Nan’s eyebrows went up quite as disdainfully as ever Miss Romaine’s could. “I’m sure,” she replied haughtily, “we got along perfectly well before we knew Mr. Wells, and I don’t see but that we can continue to do so.” Yet in her heart of hearts she was conscious of a feeling of bitter jealousy, and if she had been alone the tears would have risen to her eyes.

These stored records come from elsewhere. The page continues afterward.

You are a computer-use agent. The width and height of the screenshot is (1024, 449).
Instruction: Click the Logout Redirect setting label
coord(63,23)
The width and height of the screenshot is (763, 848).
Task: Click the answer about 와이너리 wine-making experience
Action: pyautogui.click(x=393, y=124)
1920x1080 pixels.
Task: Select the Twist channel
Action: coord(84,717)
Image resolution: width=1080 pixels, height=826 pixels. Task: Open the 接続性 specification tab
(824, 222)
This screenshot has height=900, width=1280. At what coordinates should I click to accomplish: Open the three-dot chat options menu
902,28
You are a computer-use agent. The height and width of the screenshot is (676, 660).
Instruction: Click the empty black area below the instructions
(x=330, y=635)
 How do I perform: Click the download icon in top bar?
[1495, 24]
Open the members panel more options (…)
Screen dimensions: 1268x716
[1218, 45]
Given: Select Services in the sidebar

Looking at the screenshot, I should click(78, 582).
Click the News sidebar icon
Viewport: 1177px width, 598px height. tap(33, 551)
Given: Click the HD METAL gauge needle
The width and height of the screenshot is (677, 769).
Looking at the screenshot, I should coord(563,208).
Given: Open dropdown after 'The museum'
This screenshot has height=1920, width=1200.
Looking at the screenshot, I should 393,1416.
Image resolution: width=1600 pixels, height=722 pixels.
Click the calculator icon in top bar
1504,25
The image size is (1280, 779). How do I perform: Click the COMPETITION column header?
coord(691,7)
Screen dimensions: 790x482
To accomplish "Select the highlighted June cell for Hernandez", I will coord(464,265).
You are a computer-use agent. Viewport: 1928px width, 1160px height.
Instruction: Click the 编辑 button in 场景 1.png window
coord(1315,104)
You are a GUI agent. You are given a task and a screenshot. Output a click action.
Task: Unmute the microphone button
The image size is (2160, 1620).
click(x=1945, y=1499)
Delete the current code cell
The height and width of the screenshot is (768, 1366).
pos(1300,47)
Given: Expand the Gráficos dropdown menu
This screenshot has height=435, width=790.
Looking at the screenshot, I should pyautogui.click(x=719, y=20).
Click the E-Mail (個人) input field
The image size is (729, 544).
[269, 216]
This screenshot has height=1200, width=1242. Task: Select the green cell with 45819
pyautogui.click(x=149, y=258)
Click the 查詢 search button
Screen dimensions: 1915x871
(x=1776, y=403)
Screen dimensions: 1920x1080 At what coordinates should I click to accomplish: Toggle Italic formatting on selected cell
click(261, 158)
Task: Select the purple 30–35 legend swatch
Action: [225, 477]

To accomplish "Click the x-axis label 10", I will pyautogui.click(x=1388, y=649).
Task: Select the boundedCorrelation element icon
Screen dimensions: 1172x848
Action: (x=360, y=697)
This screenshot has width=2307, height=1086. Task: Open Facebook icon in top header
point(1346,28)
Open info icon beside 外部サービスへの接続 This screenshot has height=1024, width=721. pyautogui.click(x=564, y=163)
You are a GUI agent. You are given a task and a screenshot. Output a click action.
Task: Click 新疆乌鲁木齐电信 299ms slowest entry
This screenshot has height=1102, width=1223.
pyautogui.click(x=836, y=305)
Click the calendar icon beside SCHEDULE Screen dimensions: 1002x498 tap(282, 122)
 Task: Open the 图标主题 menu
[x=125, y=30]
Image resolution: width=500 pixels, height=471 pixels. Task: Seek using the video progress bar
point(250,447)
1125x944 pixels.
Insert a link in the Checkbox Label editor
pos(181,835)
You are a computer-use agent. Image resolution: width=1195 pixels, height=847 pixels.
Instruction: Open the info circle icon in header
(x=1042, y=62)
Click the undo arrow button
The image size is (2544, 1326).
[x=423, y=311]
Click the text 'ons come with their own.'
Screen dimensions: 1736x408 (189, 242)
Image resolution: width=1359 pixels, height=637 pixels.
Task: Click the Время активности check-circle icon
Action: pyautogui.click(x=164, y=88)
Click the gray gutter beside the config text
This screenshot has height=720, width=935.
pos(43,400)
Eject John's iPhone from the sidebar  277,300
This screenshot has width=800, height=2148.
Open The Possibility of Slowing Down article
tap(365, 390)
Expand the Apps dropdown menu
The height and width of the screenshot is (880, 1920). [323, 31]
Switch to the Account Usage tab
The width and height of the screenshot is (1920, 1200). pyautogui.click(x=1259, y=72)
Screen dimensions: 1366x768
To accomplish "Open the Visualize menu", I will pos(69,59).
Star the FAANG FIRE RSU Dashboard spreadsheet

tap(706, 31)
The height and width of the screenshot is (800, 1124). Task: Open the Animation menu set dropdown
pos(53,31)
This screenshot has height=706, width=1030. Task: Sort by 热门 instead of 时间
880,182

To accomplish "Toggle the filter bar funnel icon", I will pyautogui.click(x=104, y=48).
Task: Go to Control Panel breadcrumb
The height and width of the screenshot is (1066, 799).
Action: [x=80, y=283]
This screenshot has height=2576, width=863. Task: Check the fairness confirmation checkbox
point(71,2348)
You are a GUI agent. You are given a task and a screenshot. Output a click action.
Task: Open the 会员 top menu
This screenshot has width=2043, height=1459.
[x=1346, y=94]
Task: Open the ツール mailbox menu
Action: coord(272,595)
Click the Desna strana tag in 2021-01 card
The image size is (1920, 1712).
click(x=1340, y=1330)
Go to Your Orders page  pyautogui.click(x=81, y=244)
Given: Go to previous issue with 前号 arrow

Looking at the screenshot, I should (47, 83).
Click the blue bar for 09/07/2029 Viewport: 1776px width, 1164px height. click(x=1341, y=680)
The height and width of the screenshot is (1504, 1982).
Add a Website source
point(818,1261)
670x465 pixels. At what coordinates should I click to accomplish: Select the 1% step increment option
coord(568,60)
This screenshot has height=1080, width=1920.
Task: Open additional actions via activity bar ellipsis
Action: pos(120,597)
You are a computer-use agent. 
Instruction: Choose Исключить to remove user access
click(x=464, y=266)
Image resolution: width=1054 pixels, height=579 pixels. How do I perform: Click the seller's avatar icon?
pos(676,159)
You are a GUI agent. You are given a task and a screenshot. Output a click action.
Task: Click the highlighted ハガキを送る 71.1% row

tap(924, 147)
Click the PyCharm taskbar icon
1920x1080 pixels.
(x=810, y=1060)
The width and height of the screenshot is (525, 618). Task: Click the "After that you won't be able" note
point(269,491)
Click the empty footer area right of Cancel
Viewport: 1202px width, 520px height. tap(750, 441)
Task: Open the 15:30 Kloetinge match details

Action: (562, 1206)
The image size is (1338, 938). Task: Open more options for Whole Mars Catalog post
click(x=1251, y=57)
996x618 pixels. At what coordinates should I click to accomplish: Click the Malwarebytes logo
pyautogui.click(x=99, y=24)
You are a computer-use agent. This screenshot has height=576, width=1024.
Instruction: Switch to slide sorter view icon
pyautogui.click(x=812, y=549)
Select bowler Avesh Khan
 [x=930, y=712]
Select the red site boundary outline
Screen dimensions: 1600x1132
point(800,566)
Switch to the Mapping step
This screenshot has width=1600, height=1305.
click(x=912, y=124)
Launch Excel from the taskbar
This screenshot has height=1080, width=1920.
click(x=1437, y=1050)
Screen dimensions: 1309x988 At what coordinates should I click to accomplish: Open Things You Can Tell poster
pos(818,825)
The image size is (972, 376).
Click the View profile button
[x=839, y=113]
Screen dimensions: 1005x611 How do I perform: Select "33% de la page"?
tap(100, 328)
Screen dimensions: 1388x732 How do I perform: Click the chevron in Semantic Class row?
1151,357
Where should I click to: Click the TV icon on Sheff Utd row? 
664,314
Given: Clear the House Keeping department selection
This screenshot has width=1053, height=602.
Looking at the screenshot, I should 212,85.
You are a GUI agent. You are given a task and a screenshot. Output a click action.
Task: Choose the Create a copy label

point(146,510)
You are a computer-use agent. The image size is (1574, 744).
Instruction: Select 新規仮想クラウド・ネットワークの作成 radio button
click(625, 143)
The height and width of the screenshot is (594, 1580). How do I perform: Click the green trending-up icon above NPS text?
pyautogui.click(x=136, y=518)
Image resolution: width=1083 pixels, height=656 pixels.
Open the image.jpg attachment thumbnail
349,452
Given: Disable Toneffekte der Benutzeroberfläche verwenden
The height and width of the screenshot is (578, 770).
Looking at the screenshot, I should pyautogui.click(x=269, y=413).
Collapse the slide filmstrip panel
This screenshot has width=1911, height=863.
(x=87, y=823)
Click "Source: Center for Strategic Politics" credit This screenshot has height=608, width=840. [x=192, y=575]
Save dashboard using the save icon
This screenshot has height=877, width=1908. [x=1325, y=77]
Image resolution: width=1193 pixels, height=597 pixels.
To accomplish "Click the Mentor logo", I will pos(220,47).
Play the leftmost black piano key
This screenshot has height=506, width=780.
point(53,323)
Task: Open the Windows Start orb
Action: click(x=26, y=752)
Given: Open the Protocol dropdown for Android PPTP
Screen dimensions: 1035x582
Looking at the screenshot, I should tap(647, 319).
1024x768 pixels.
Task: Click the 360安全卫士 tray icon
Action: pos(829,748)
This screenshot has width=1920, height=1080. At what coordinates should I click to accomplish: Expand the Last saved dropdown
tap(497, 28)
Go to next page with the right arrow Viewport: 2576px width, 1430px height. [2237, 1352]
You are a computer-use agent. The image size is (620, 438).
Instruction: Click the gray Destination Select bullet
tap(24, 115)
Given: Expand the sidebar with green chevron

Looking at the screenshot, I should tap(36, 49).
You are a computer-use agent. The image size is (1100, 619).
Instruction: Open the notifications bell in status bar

“The proper spirit, my dear; hear your Aunt Jo tell you. We’ve plenty of good all around friends; we don’t want any of the summer sunshine, fair weather, take-you-when-I-can’t-get-any-one-else kind.”
“It strikes me,” spoke up Mary Lee, “that if you all were so deadly indifferent as you try to appear, you would not make such a to-do about it. For my part, I think you are a little unjust to Mr. Wells.”
“And why?” Nan asked with still the “up-eyebrow” manner.
“Because so far he has shown no sign of neglecting us, and I am sure you wouldn’t expect him to give up his friends on our account. Suppose the case were reversed, and some of our best friends, like Charlotte and Carter and Phil Lewis, were to come, would we turn a cold shoulder on them because we happened to have met Mr. Wells?”
“But suppose they were scornful of our friends and refused to meet them, would we countenance it? and wouldn’t we tell them to go to Halifax if they couldn’t join the crowd?” Jo was speaking.
“Not if they were staying with us, were our guests, so to speak, and the crowd happened to be two or three miles away. Besides I don’t see that we have given them a chance to prove their intentions. They have only just come. You couldn’t expect them to rush off to see us the first thing.”
“That’s so,” Jo conceded. “Well, we’ll give them a chance before we condemn them utterly, won’t we, Nan?”
“Oh, of course. I dare say Mary Lee is right,” Nan admitted. She was glad that her sister’s cooler judgment had set the matter in a different light. It was certainly not to be expected that the young man should have appeared the very day that his friends had come, nor that Dr. Paul should have done so either, for as Mr. Wells’ guest he was bound to show courtesy to these friends of his. “There’s one person who won’t go back on us, I’ll venture to say,” she spoke her thought aloud, “and that is Dr. Paul.”
“Oh, we can count on him just as surely as we can count on the sun’s rising every morning,” Jo agreed with Nan, “and we’ll pump him to find out how things are going on up there.”